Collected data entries

------------------------------------------------

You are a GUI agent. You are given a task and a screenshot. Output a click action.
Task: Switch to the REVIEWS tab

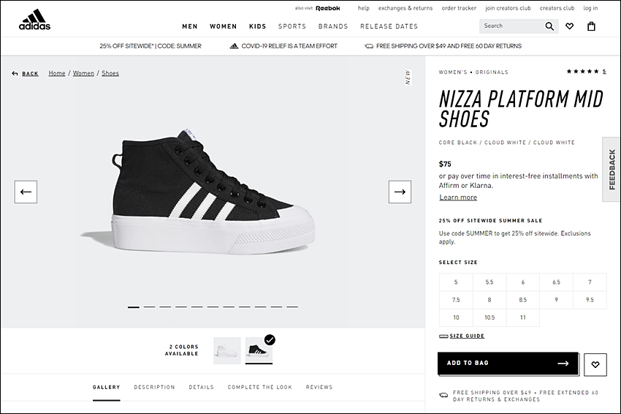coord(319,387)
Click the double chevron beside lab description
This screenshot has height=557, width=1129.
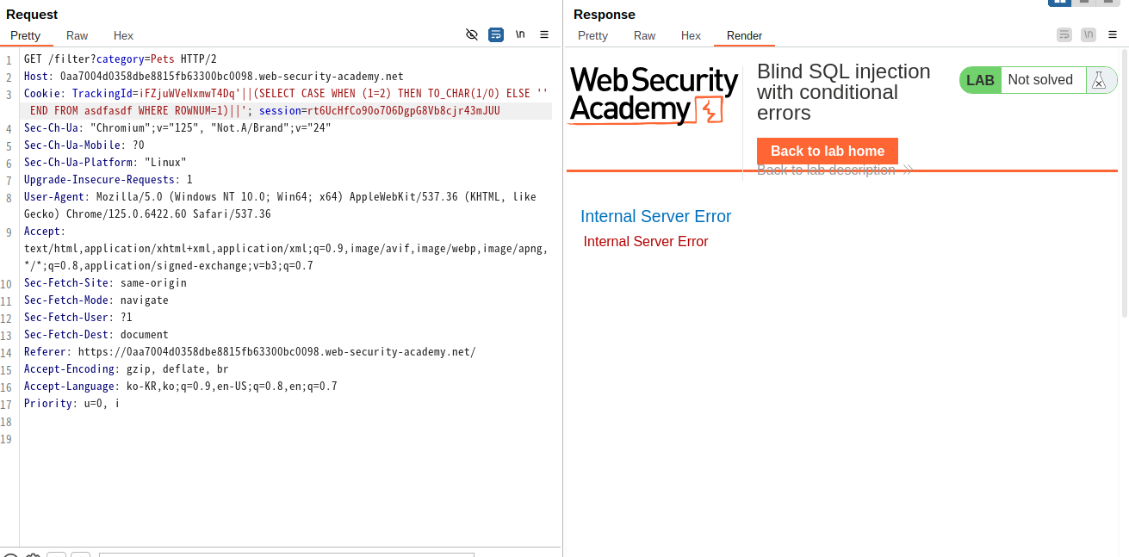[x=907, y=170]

------------------------------------------------

Task description:
Output an exact copy of the lines from the one with "Task: Switch to the REVIEWS tab" through the closing line of the records, inclusive, without any images.

Result for this exercise:
Task: Switch to the REVIEWS tab

coord(319,387)
Click the double chevron beside lab description
This screenshot has height=557, width=1129.
[x=907, y=170]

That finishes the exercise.